Leisure travel has found its way back from the COVID-induced crisis it experienced for years, and summer travel is set to explode, with 85 percent of adults planning to travel this summer, up 5 percent from last year’s post-pandemic high. As millions of Americans head online to research and book their summer travel, new research from digital experience intelligence firm FullStory examines the digital preferences and behaviors of U.S. consumers.
The firm’s survey provides new proof that digital dominates travel planning—but not necessarily in the ways that brands may expect
Nearly 8 in 10 (78 percent) Americans always or frequently research and book at least some portion of their trips online. And 44 percent research and book the entirety of their travel plans online, from airlines to hotels to activities. Once they hit the road, half (48 percent) of Americans say they rely heavily on mobile travel apps.
High earners making more than $150,000 a year are even more likely to rely on digital channels for planning, with 83 percent always or frequently researching and booking online. Almost half (49 percent) lock in every piece of their trip online before departure.
Income aside, the majority of travelers (57 percent) would pay a premium for a guaranteed flawless digital experience
They’re more interested in practical enhancements like interface/navigation improvements (23 percent) and technical stability and reliability (17 percent) over buzzy features like AI chatbots (7 percent) and augmented reality (6 percent).

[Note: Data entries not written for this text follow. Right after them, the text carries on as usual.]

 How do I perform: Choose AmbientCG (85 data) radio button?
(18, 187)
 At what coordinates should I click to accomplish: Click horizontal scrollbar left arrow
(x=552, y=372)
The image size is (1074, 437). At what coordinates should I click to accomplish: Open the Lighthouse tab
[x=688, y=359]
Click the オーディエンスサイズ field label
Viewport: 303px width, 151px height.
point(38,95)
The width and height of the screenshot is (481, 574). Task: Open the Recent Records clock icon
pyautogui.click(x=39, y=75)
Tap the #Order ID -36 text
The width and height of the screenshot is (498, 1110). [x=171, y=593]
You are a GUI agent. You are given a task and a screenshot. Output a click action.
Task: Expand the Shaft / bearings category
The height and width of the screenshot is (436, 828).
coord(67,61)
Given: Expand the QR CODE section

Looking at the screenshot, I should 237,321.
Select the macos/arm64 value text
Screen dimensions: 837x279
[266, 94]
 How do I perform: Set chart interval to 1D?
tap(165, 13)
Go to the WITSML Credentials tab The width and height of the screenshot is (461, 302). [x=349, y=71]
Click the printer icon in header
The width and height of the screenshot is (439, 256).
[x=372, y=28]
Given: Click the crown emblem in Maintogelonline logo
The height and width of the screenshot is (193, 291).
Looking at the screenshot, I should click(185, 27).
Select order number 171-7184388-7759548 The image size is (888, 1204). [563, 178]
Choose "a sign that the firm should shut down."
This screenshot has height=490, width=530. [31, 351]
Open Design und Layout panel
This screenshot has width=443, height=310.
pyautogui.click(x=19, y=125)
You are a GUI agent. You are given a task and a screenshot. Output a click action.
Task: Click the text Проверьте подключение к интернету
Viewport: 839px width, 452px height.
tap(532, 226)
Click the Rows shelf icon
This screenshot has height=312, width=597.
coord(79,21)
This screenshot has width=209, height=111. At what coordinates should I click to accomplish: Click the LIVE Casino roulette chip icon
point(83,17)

“Digital properties are the most prevalent way customers make travel decisions and transactions, so travel brands can’t afford any digital missteps,” said Darren Kennedy, SVP of Customer Experience for FullStory, in a news release. “Our research continues to show that customers are loyal to experiences, not brands, and they’re searching for brands to do the basics really well—even more than ones that offer fancy new features. With so many trips almost entirely planned online in advance, brands need to start channeling empathy for the digital consumer and proactively find and fix digital issues before they impact customers.”
Does the digital experience enhance or detract from the overall travel experience?
Three-quarters (75 percent) of Americans surveyed say that digital makes the travel experience better. But some travel sites fare better than others. Hotel sites rank highest for digital experience, while car rental sites score lowest among travelers.
How common are bad digital experiences—and what’s at stake?
Travelers have low tolerance for digital struggles and are one click away from booking elsewhere. More than half (55 percent) say they are likely to book with another travel provider when they are frustrated with a site or app. With nearly 21 percent of respondents always or frequently struggling when booking or researching online, there is a significant opportunity for travel providers to improve the digital experience they deliver to customers.
What makes for a good travel experience?
According to another recent FullStory survey, the #1 factor to ensure a great digital experience in 2023 is the ability to “quickly accomplish what I came to do” —a priority for 81 percent of Americans. However, only 26 percent of U.S. consumers describe the digital experience as “simple,” with 21 percent saying the experience is “stressful” or “difficult.
The survey of 1,500 U.S. consumers, conducted online in May 2023, is the latest in a research series that addresses key questions in the travel digital experience.